WRITTEN EXERCISE: Pick out every line in the entries below that contains the word "dimensions", and copy each one.

PROVIDED RECORDS:
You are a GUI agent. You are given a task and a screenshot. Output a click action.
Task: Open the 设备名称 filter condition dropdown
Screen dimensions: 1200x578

==

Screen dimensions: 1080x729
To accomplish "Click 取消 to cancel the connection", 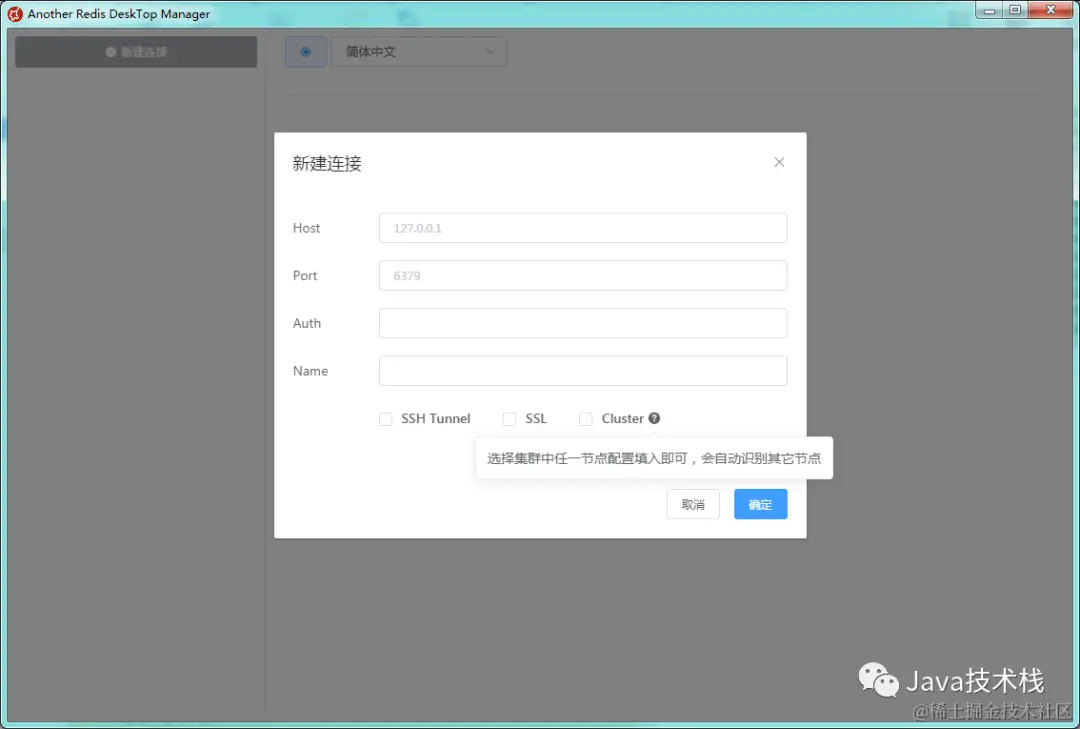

THE OUTPUT:
Screen dimensions: 1200x578
Screen dimensions: 1080x729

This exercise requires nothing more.